*Deskripsi Tugas*
Tolong jelaskan dalam satu hingga tiga kalimat mengapa, menurut teks tentang e-pesantren, e-pesantren dalam implementasinya berperan sebagai suplemen.
══ Kutipan untuk Dibaca ══
Memperhatikan uraian tersebut, persyaratan terlaksananya e-pesantren, setidaknya ada tiga hal utama, yaitu: (1) kegiatan pembelajaran dilakukan melalui pemanfaatan jaringan komputer, (2) tersedianya dukungan layanan belajar yang dapat dimanfaatkan oleh santri, misalnya CD-ROM dan/atau bahan cetak, dan (3) tersedianya dukungan layanan tutor, termasuk dari para kyai dan ustadz, yang dapat membantu para santri apabila mengalami kesulitan. Pemanfaatan TIK di pesantren memang dapat meningkatkan efisiensi dan efektivitas, baik dalam proses pembelajaran maupun dalam pengelolaan. Walaupun demikian peran para kyai dan ustadz belum sepenuhnya dapat digantikan oleh teknologi. Ini berarti dalam implementasinya e-pesantren berperan sebagai suplemen. Salah satu yang jelas tidak bisa diganti oleh TIK adalah keteladanan para kyai dan ustadz. Di sisi lain pada e-pesantren, para ustadz dituntut seolah-olah berperan seperti penulis skenario dan sutradara pada suatu permainan drama. Ia harus menyusun “plot-plot cerita” yang merupakan urutan tampilan materi pembelajaran atau kajian, sekaligus menentukan apa yang harus keluar atau tampil pada tiap-tiap plot cerita tersebut.
═══
══ Data yang Diberikan ══
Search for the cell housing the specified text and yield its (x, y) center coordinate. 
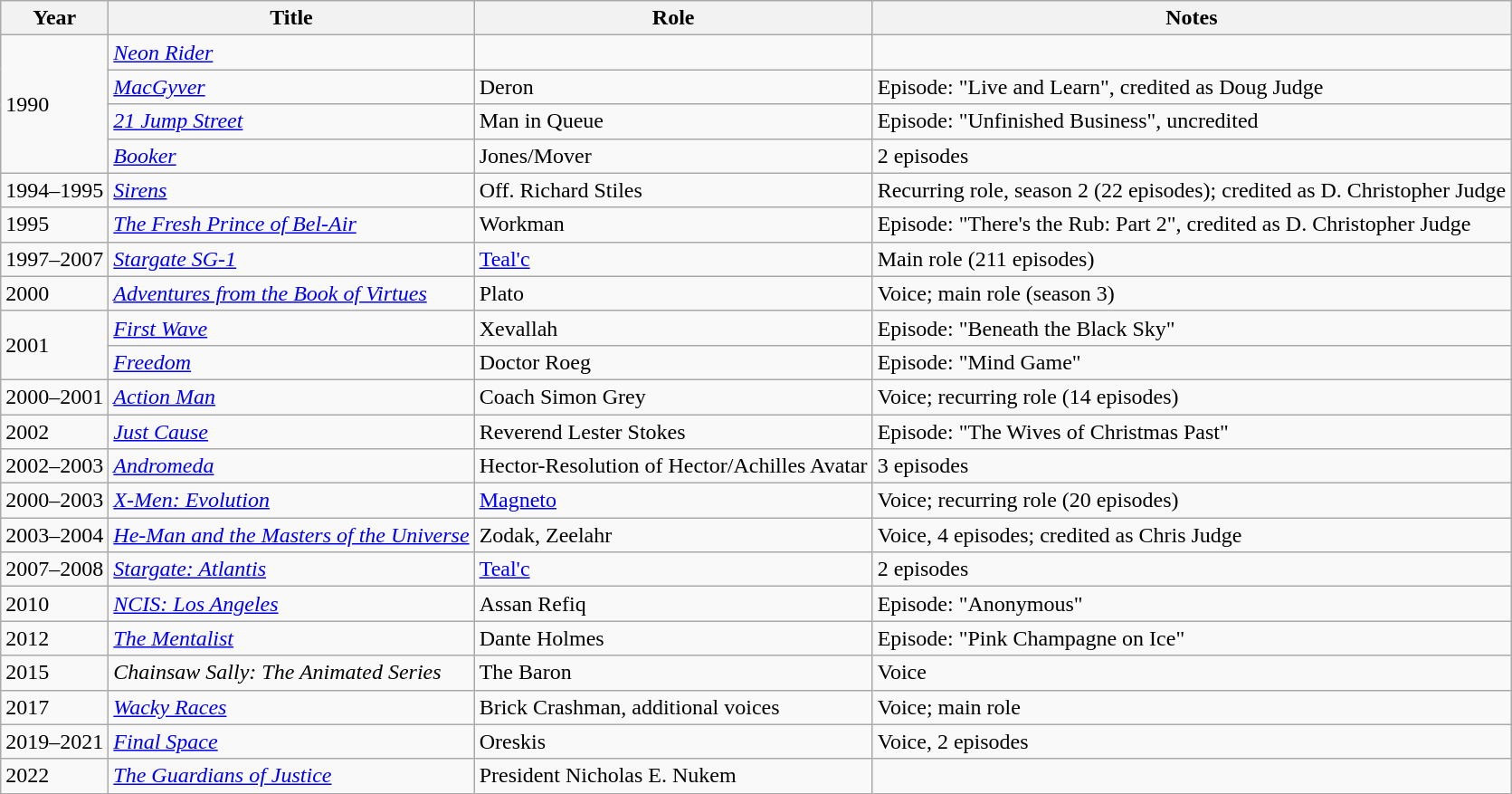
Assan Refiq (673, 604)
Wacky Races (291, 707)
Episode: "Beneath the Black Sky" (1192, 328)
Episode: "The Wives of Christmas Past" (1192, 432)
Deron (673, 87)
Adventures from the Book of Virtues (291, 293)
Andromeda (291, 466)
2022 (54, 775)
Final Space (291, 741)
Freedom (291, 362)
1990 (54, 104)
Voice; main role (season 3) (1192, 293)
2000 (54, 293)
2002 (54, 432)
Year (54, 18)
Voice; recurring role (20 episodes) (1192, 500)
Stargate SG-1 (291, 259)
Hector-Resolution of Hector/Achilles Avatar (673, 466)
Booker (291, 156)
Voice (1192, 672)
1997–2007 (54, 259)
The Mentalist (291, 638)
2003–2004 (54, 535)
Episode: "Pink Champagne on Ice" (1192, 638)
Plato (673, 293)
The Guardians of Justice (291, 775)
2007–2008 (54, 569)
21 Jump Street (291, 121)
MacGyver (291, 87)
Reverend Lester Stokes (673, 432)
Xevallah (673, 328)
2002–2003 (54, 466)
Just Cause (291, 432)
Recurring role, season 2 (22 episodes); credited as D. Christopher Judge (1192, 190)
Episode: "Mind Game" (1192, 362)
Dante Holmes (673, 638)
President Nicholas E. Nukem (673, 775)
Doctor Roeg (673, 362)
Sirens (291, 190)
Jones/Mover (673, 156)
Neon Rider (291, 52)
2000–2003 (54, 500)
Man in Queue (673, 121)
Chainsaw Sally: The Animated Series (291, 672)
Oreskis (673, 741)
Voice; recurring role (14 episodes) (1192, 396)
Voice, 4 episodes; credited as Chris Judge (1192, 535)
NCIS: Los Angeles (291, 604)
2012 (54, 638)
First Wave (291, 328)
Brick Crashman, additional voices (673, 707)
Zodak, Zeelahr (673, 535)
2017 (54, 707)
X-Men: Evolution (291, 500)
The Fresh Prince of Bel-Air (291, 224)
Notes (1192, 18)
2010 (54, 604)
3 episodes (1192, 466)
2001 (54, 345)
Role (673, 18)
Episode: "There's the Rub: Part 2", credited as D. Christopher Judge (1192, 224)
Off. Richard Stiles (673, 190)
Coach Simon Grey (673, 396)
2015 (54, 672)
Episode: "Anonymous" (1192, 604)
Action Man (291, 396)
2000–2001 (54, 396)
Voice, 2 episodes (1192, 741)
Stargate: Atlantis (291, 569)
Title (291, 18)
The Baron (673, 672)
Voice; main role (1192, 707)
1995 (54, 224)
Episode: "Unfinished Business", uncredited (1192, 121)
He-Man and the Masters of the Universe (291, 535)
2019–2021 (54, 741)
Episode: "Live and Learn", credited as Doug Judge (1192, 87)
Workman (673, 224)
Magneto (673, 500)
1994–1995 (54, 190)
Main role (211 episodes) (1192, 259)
═══
*Penyelesaian Soal*
E-pesantren berperan sebagai suplemen karena peran para kyai dan ustadz belum sepenuhnya dapat digantikan oleh teknologi. Hal ini berlaku walaupun pemanfaatan TIK dapat meningkatkan efisiensi dan efektivitas dalam pembelajaran maupun pengelolaan. Salah satu yang jelas tidak bisa diganti oleh TIK adalah keteladanan para kyai dan ustadz.